**Work to be completed**
Reproduce the following records line for line, without changing anything.

-- start Data shown --

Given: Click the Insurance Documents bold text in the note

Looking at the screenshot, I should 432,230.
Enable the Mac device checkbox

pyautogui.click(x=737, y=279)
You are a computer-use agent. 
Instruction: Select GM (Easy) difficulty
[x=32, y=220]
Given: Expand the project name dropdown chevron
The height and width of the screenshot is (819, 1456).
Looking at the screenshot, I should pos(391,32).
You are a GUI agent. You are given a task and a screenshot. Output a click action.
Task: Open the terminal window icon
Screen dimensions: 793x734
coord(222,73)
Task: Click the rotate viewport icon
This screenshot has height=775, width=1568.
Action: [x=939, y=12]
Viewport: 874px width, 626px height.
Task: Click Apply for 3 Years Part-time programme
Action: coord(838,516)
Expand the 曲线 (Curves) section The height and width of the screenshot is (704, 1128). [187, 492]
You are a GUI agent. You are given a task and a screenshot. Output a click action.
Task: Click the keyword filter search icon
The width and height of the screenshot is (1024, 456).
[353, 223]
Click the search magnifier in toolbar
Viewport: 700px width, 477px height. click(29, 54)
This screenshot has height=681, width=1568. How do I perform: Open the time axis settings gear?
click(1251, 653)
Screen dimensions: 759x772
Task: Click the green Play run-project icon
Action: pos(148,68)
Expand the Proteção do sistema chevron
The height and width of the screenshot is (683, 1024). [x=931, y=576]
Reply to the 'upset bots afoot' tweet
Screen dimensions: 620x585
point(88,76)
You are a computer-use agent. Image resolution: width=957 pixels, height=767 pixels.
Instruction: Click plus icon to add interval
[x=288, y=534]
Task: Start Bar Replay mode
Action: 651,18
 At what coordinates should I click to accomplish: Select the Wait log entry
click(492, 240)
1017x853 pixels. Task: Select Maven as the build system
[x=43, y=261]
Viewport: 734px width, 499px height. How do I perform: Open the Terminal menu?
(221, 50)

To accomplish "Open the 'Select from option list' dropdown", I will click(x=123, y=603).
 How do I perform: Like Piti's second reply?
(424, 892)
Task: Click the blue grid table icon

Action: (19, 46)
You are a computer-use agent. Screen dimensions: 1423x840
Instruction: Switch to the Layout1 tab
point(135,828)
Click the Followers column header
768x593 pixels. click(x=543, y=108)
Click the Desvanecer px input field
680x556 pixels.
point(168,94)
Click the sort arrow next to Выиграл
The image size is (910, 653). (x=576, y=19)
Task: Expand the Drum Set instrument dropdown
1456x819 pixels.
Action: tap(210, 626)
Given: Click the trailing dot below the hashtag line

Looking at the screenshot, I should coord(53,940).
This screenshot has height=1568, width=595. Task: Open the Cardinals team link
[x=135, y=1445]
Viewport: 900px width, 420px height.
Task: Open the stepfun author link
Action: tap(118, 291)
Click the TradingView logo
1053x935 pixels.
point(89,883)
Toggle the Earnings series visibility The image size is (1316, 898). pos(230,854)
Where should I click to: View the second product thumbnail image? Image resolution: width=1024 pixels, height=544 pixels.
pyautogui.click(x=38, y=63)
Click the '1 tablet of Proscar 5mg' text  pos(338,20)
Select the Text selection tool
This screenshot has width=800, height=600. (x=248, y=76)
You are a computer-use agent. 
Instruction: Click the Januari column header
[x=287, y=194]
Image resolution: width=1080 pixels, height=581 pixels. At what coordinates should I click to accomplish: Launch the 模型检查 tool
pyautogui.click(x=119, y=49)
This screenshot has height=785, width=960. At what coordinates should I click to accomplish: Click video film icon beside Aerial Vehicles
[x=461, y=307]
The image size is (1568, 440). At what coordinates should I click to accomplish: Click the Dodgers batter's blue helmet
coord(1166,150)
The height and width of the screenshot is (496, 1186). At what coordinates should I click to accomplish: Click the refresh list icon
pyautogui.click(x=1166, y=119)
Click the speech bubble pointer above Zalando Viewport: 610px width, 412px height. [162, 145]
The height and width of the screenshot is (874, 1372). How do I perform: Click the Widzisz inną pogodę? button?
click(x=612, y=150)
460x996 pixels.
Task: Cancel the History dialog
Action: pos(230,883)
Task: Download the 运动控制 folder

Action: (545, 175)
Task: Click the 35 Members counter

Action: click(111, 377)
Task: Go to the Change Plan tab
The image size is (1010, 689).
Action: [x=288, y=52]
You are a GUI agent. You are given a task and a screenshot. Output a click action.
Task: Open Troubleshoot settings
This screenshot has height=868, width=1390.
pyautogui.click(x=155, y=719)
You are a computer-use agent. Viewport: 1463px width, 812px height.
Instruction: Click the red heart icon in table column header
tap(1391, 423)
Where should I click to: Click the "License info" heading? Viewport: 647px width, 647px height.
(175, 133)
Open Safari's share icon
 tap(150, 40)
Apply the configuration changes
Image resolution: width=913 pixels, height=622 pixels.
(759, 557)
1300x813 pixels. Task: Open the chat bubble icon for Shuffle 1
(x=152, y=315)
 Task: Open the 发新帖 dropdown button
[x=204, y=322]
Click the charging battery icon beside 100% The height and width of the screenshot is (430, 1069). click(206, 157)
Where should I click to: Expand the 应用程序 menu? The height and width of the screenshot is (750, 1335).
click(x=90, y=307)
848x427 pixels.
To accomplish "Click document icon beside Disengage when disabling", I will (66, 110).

-- end Data shown --

**Solution for this problem**
Given: Click the Insurance Documents bold text in the note

Looking at the screenshot, I should 432,230.
Enable the Mac device checkbox

pyautogui.click(x=737, y=279)
You are a computer-use agent. 
Instruction: Select GM (Easy) difficulty
[x=32, y=220]
Given: Expand the project name dropdown chevron
The height and width of the screenshot is (819, 1456).
Looking at the screenshot, I should pos(391,32).
You are a GUI agent. You are given a task and a screenshot. Output a click action.
Task: Open the terminal window icon
Screen dimensions: 793x734
coord(222,73)
Task: Click the rotate viewport icon
This screenshot has height=775, width=1568.
Action: [x=939, y=12]
Viewport: 874px width, 626px height.
Task: Click Apply for 3 Years Part-time programme
Action: coord(838,516)
Expand the 曲线 (Curves) section The height and width of the screenshot is (704, 1128). [187, 492]
You are a GUI agent. You are given a task and a screenshot. Output a click action.
Task: Click the keyword filter search icon
The width and height of the screenshot is (1024, 456).
[353, 223]
Click the search magnifier in toolbar
Viewport: 700px width, 477px height. click(29, 54)
This screenshot has height=681, width=1568. How do I perform: Open the time axis settings gear?
click(1251, 653)
Screen dimensions: 759x772
Task: Click the green Play run-project icon
Action: pos(148,68)
Expand the Proteção do sistema chevron
The height and width of the screenshot is (683, 1024). [x=931, y=576]
Reply to the 'upset bots afoot' tweet
Screen dimensions: 620x585
point(88,76)
You are a computer-use agent. Image resolution: width=957 pixels, height=767 pixels.
Instruction: Click plus icon to add interval
[x=288, y=534]
Task: Start Bar Replay mode
Action: 651,18
 At what coordinates should I click to accomplish: Select the Wait log entry
click(492, 240)
1017x853 pixels. Task: Select Maven as the build system
[x=43, y=261]
Viewport: 734px width, 499px height. How do I perform: Open the Terminal menu?
(221, 50)

To accomplish "Open the 'Select from option list' dropdown", I will click(x=123, y=603).
 How do I perform: Like Piti's second reply?
(424, 892)
Task: Click the blue grid table icon

Action: (19, 46)
You are a computer-use agent. Screen dimensions: 1423x840
Instruction: Switch to the Layout1 tab
point(135,828)
Click the Followers column header
768x593 pixels. click(x=543, y=108)
Click the Desvanecer px input field
680x556 pixels.
point(168,94)
Click the sort arrow next to Выиграл
The image size is (910, 653). (x=576, y=19)
Task: Expand the Drum Set instrument dropdown
1456x819 pixels.
Action: tap(210, 626)
Given: Click the trailing dot below the hashtag line

Looking at the screenshot, I should coord(53,940).
This screenshot has height=1568, width=595. Task: Open the Cardinals team link
[x=135, y=1445]
Viewport: 900px width, 420px height.
Task: Open the stepfun author link
Action: tap(118, 291)
Click the TradingView logo
1053x935 pixels.
point(89,883)
Toggle the Earnings series visibility The image size is (1316, 898). pos(230,854)
Where should I click to: View the second product thumbnail image? Image resolution: width=1024 pixels, height=544 pixels.
pyautogui.click(x=38, y=63)
Click the '1 tablet of Proscar 5mg' text  pos(338,20)
Select the Text selection tool
This screenshot has width=800, height=600. (x=248, y=76)
You are a computer-use agent. 
Instruction: Click the Januari column header
[x=287, y=194]
Image resolution: width=1080 pixels, height=581 pixels. At what coordinates should I click to accomplish: Launch the 模型检查 tool
pyautogui.click(x=119, y=49)
This screenshot has height=785, width=960. At what coordinates should I click to accomplish: Click video film icon beside Aerial Vehicles
[x=461, y=307]
The image size is (1568, 440). At what coordinates should I click to accomplish: Click the Dodgers batter's blue helmet
coord(1166,150)
The height and width of the screenshot is (496, 1186). At what coordinates should I click to accomplish: Click the refresh list icon
pyautogui.click(x=1166, y=119)
Click the speech bubble pointer above Zalando Viewport: 610px width, 412px height. [162, 145]
The height and width of the screenshot is (874, 1372). How do I perform: Click the Widzisz inną pogodę? button?
click(x=612, y=150)
460x996 pixels.
Task: Cancel the History dialog
Action: pos(230,883)
Task: Download the 运动控制 folder

Action: (545, 175)
Task: Click the 35 Members counter

Action: click(111, 377)
Task: Go to the Change Plan tab
The image size is (1010, 689).
Action: [x=288, y=52]
You are a GUI agent. You are given a task and a screenshot. Output a click action.
Task: Open Troubleshoot settings
This screenshot has height=868, width=1390.
pyautogui.click(x=155, y=719)
You are a computer-use agent. Viewport: 1463px width, 812px height.
Instruction: Click the red heart icon in table column header
tap(1391, 423)
Where should I click to: Click the "License info" heading? Viewport: 647px width, 647px height.
(175, 133)
Open Safari's share icon
 tap(150, 40)
Apply the configuration changes
Image resolution: width=913 pixels, height=622 pixels.
(759, 557)
1300x813 pixels. Task: Open the chat bubble icon for Shuffle 1
(x=152, y=315)
 Task: Open the 发新帖 dropdown button
[x=204, y=322]
Click the charging battery icon beside 100% The height and width of the screenshot is (430, 1069). click(206, 157)
Where should I click to: Expand the 应用程序 menu? The height and width of the screenshot is (750, 1335).
click(x=90, y=307)
848x427 pixels.
To accomplish "Click document icon beside Disengage when disabling", I will (66, 110).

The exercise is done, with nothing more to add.